The aforementioned density at 15° C. of the lubricating oil composition means a value as measured in conformity with JIS K2249:2011.
<Application of Lubricating Oil Composition>
The lubricating oil composition of the present invention is excellent in fuel consumption reducing properties while making various properties, such as a viscosity in a high-temperature region supposing the time of high-speed operation of an engine, etc., favorable.
For that reason, examples of the engine filled with the lubricating oil composition of the present invention include engines for vehicles, such as an automobile, an electric train, an aircraft, etc., and an engine for automobile is suitable.
Though the lubricating oil composition according to the embodiment of the present invention is suitably applied as a lubricating oil composition for internal combustion engine (engine oil for internal combustion engine) to be used for vehicles, such as an automobile, an electric train, an aircraft, etc., it may also be adopted for other applications.
Examples of other applications which may be considered with respect to the lubricating oil composition according to the embodiment of the present invention include a power stirring oil, an automatic transmission fluid (ATF), a continuously variable transmission fluid (CVTF), a hydraulic fluid, a turbine oil, a compressor oil, a lubricating oil for machine tool, a cutting oil, a gear oil, a fluid bearing oil, a rolling bearing oil, and the like.
[Method for Producing Lubricating Oil Composition]
The present invention also provides a method for producing a lubricating oil composition including the following step (A).
Step (A): A step of blending a base oil with the aforementioned viscosity index improver of the present invention.
In the step (A), the used base oil and the aforementioned viscosity index improver of the present invention are those as described above, and the suitable components and contents of the respective components are also the same.
In addition, in the present step, other additives for lubricating oil than the base oil and the aforementioned viscosity index improver to be blended in the lubricating oil composition of the present invention may also be blended. Details of the foregoing additives for lubricating oil are also the same as described above.
It is preferred that after blending the respective components, the resulting blend is stirred and uniformly dispersed by a known method.
From the viewpoint of uniformly dispersing the blend, it is more preferred that after subjecting the base oil to temperature rise to 40 to 70° C., the viscosity index improver of the present invention and the additives for lubricating oil are blended and stirred, thereby uniformly dispersing the blend.
Lubricating oil compositions obtained in the case where after blending the respective components, a part of the components denatures, or two of the components react with each other to form another component, are also corresponding to the lubricating oil composition obtained by the method for producing the lubricating oil composition of the present invention and fall within the technical scope of the present invention.

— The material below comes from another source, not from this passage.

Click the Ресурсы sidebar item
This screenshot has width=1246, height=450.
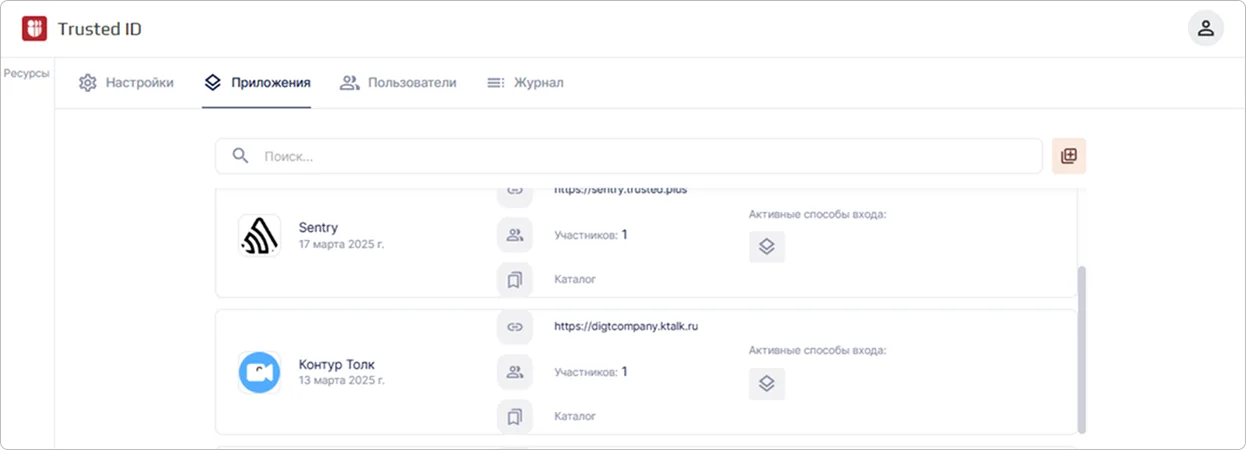pos(27,73)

The present invention is hereunder described in more detail by reference to Examples, but it should be construed that the present invention is by no means limited by these Examples. Measuring methods and evaluation method of various physical properties of the viscosity index improver, base oil, and lubricating oil composition are as follows.
<Measuring Method of Physical Properties of Viscosity Index Improver>
Using a gel permeation chromatograph apparatus (“1260 Model HPLC”, manufactured by Agilent), the measurement was performed under the following conditions, and a value as converted into standard polystyrene was adopted.
(Measuring Conditions)
The measurement was performed in conformity with JIS K2283:2000.
The measurement was performed in conformity with JIS K2283:2000.
The measurement was performed in conformity with JIS K2010:1993 (ASTM D2602).
A viscosity after shearing a lubricating oil composition as a measuring object at 150° C. and at a shear rate of 106/s was measured in conformity with ASTM D4741.
The measurement was performed in conformity with JIS K2249:2011.
<Evaluation Method of Fuel Consumption Reducing Properties of Lubricating Oil Composition>
A main shaft of an SOHC (single overhead camshaft) engine having a displacement of 1.5 L was driven by a motor, and on that occasion, a torque applied to the main shaft was measured. The number of revolutions of the main shaft was 1,500 rpm, and an engine oil temperature and a water temperature were set to 80° C., respectively.
A driving torque improving rate (%) of each of Examples 3 to 4 and Comparative Examples 5 to 6 was calculated according to the following equation on a basis of a measured value of a torque when using a lubricating oil composition of Comparative Example 4.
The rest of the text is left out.